# [Given exercise]
Lay out everything in the material from the line containing "You are a GUI" down through the line containing "tap(1557, 673)" as a Markdown table with the columns Row and Line. Number each line in the Row column, skip blank lines, and leave the pictures out.

# [Given information]

------------------------------------------------------------

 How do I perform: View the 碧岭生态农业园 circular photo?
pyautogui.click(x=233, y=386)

------------------------------------------------------------

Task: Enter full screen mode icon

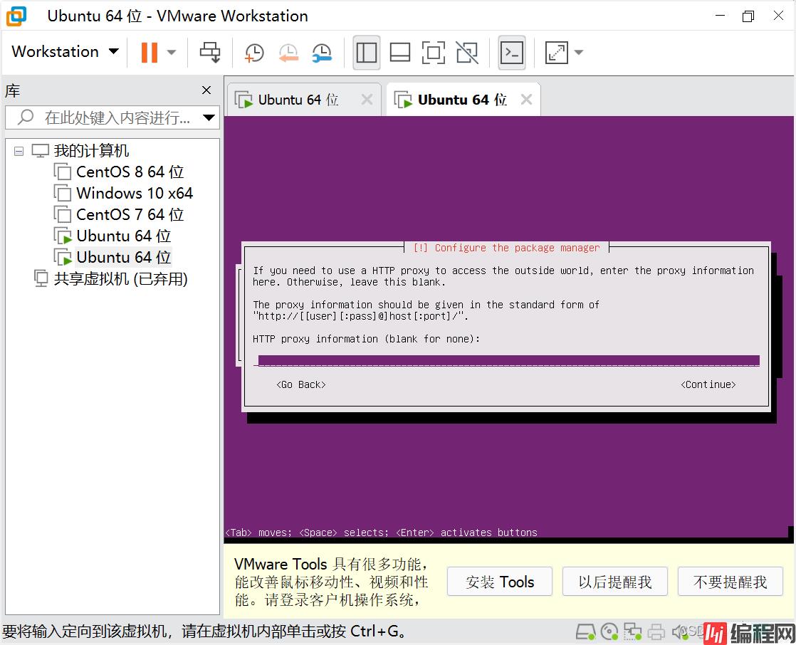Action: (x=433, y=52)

------------------------------------------------------------

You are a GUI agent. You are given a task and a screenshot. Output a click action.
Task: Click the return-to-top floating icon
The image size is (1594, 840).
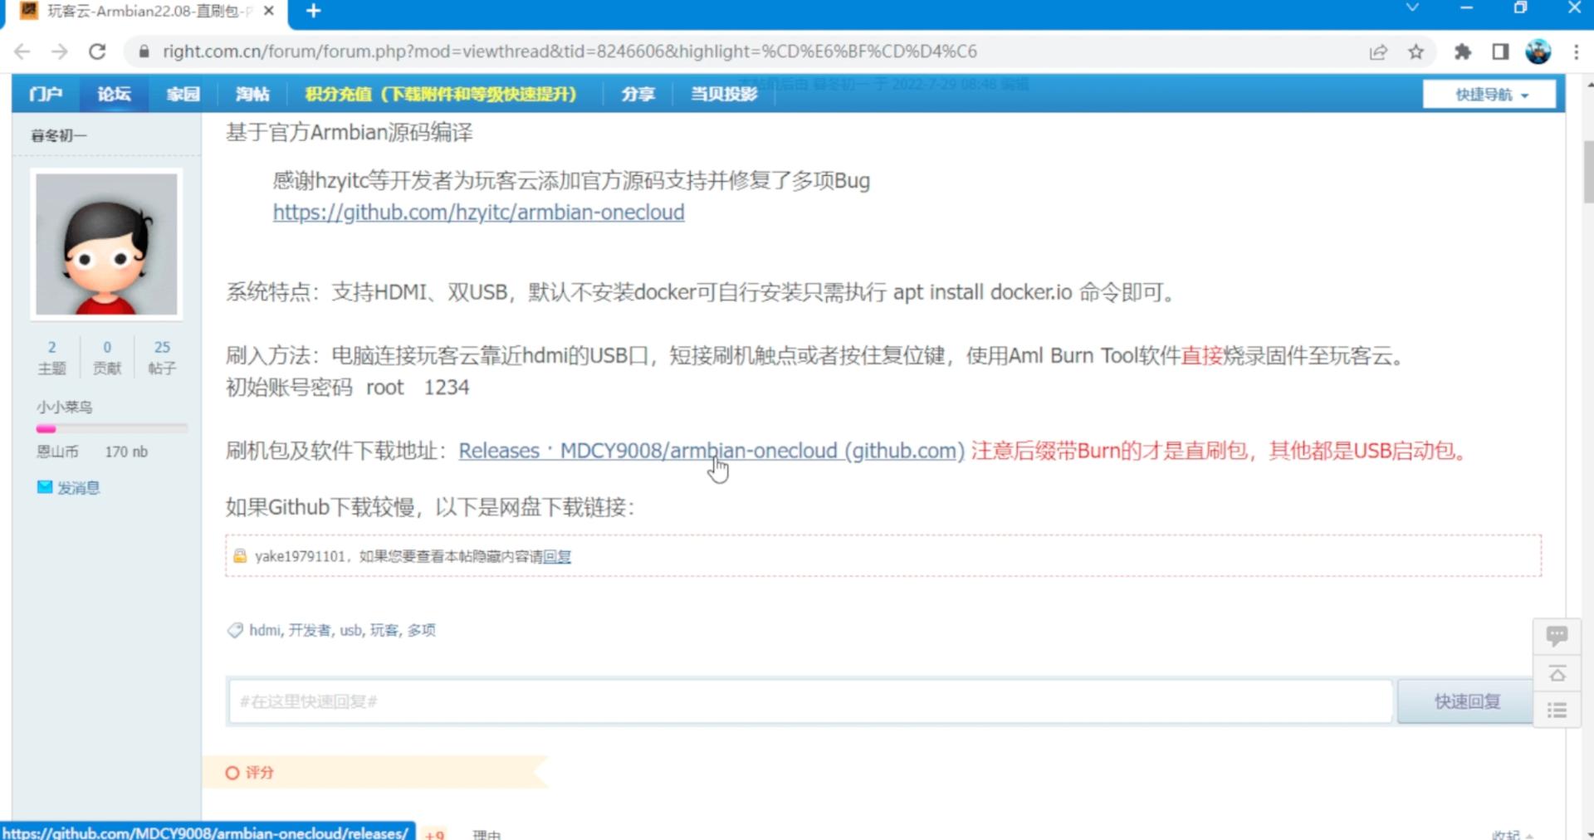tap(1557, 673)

------------------------------------------------------------

# [Task response]
| Row | Line |
|---|---|
| 1 | You are a GUI agent. You are given a task and a screenshot. Output a click action. |
| 2 | Task: Click the return-to-top floating icon |
| 3 | The image size is (1594, 840). |
| 4 | tap(1557, 673) |